▶ Exercise:
Below are records that should be duplicated exactly, with no image retained.

▶ Available data:
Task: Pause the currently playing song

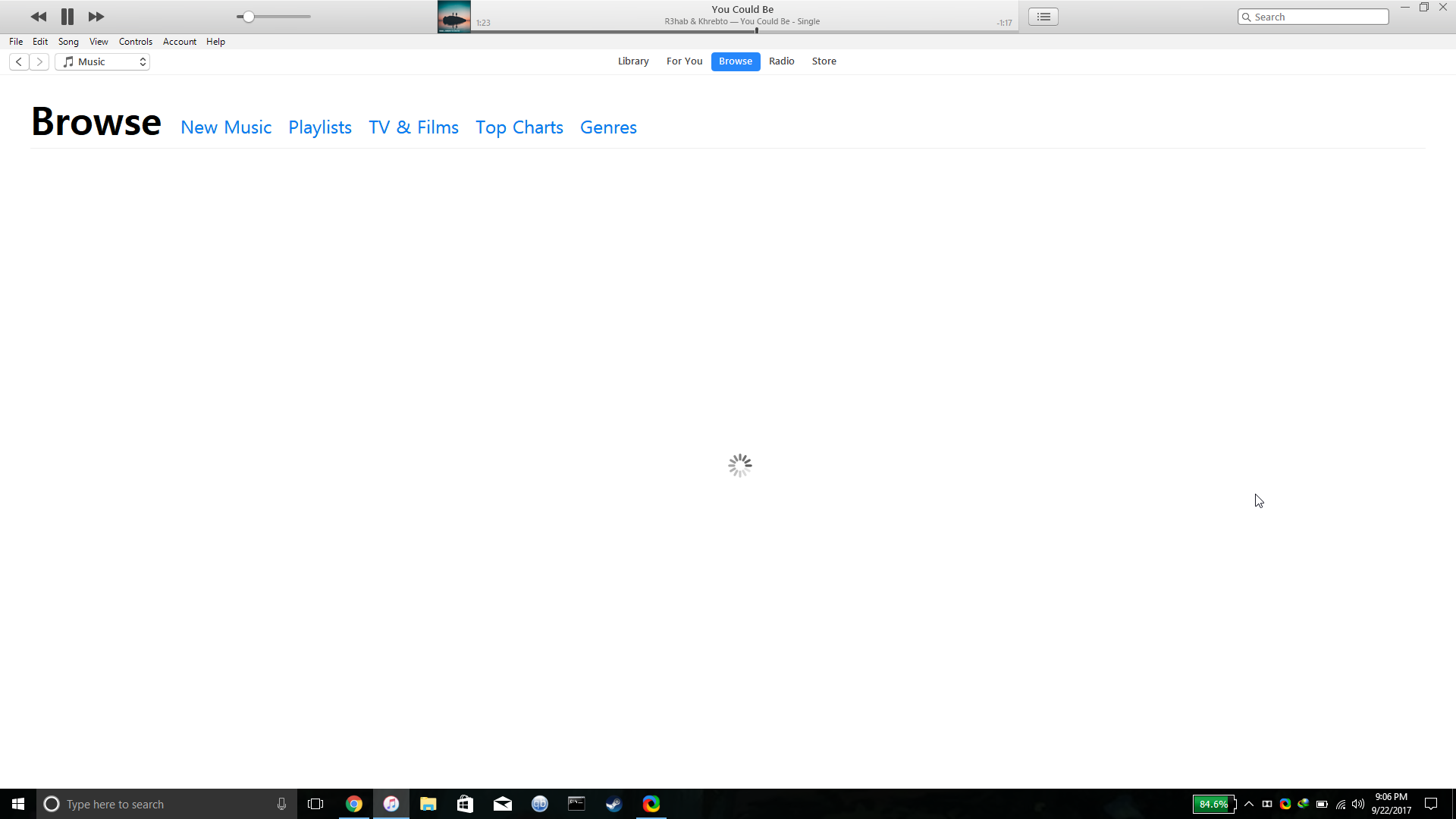Action: pyautogui.click(x=67, y=17)
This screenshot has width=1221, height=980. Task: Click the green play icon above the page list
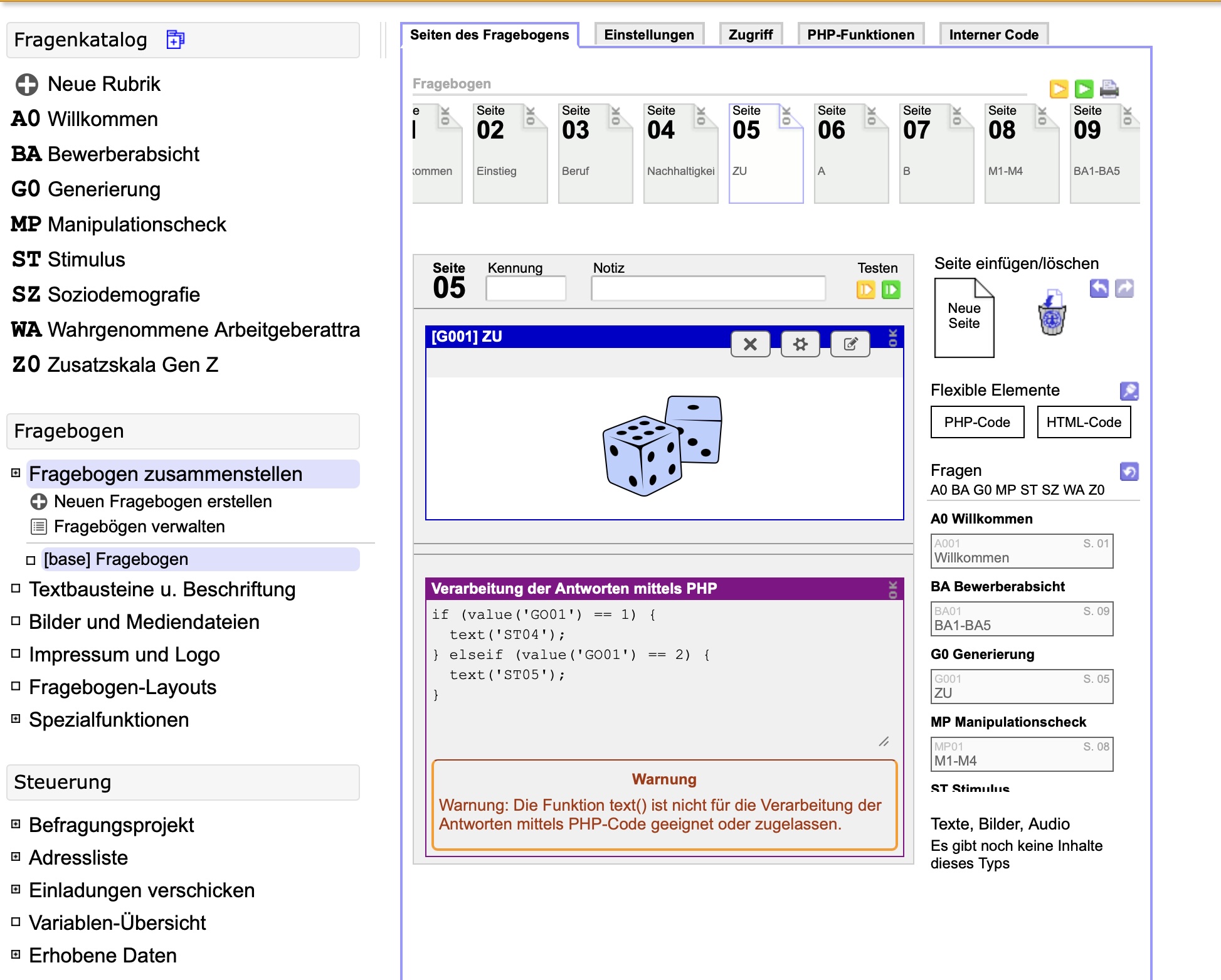coord(1084,89)
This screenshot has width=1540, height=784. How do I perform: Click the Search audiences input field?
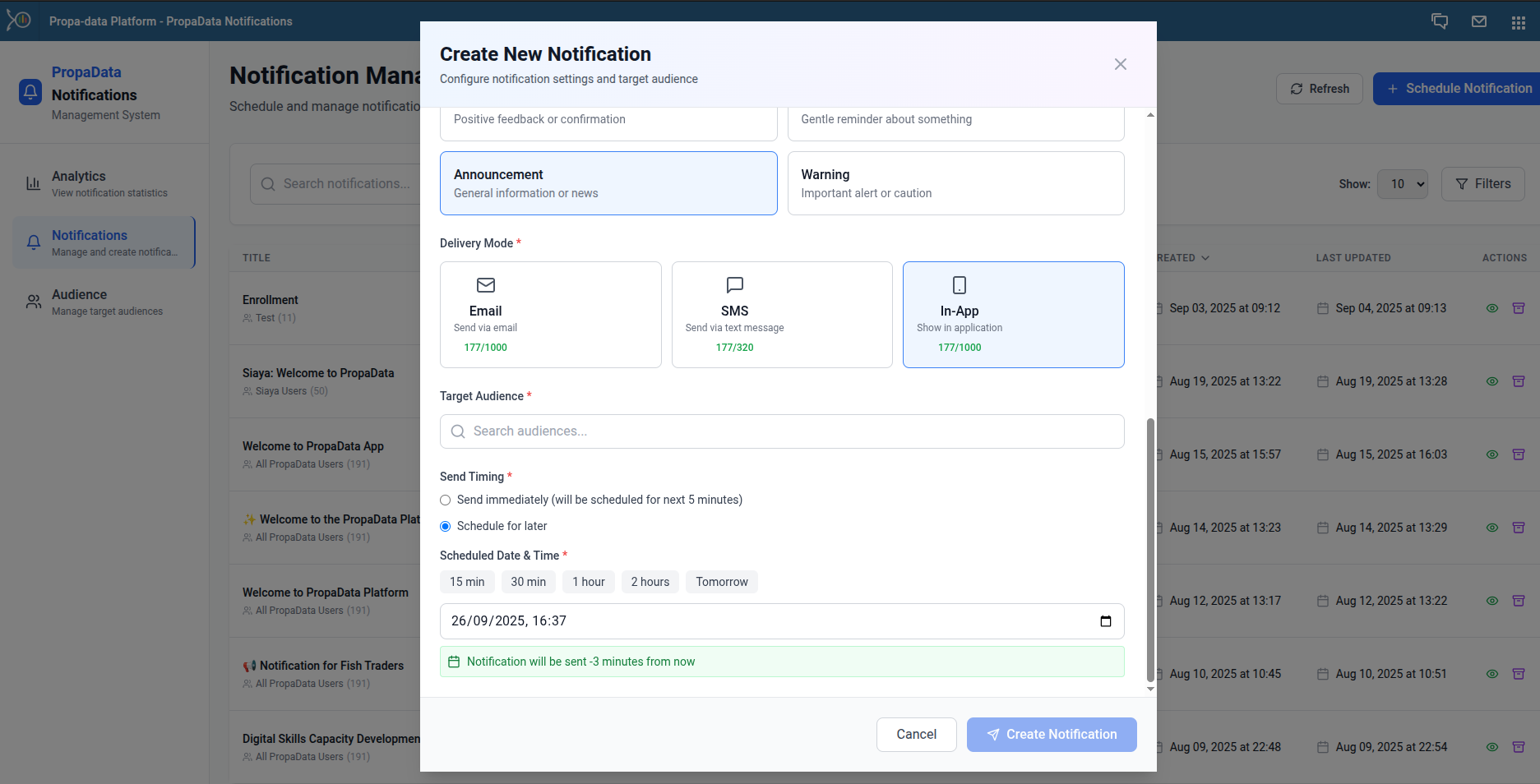click(781, 431)
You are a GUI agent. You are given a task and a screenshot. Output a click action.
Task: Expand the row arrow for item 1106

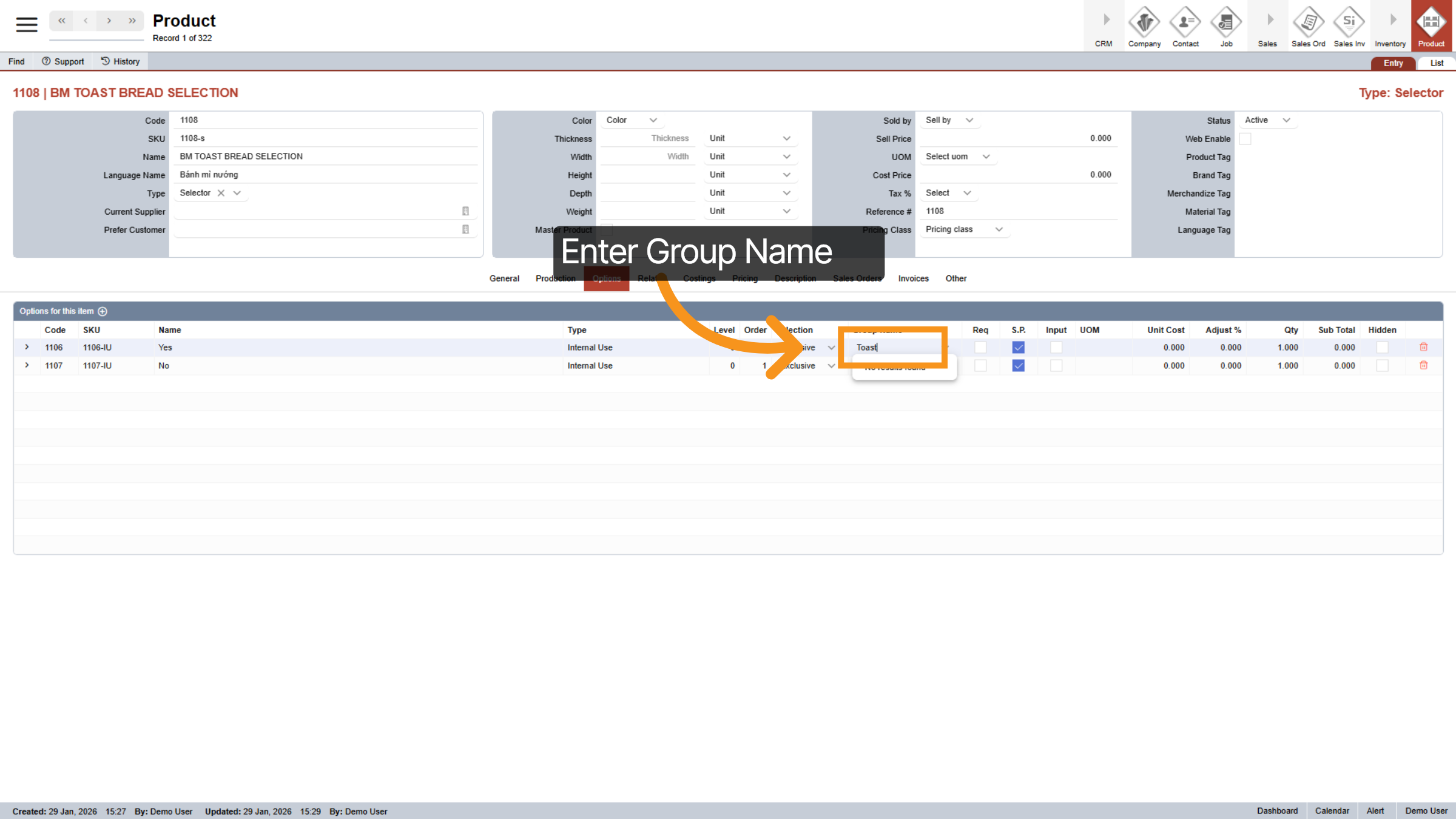coord(27,347)
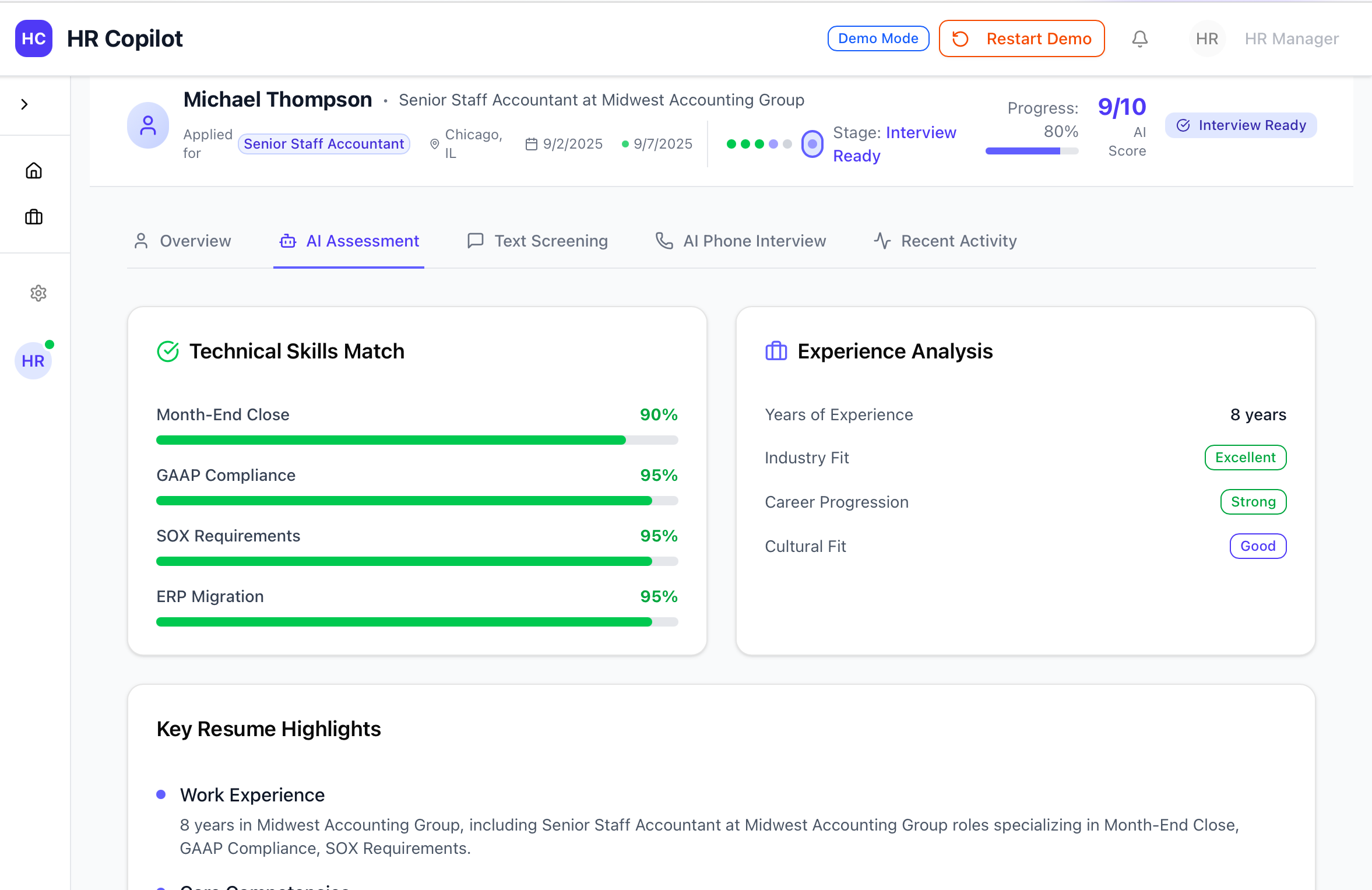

▶ Task solution:
Task: Pause the currently playing song

Action: pyautogui.click(x=67, y=17)
This screenshot has width=1221, height=980. Task: Click the green play icon above the page list
coord(1084,89)
This screenshot has width=1540, height=784. How do I perform: Click the Search audiences input field?
click(781, 431)
You are a GUI agent. You are given a task and a screenshot. Output a click action.
Task: Expand the row arrow for item 1106

coord(27,347)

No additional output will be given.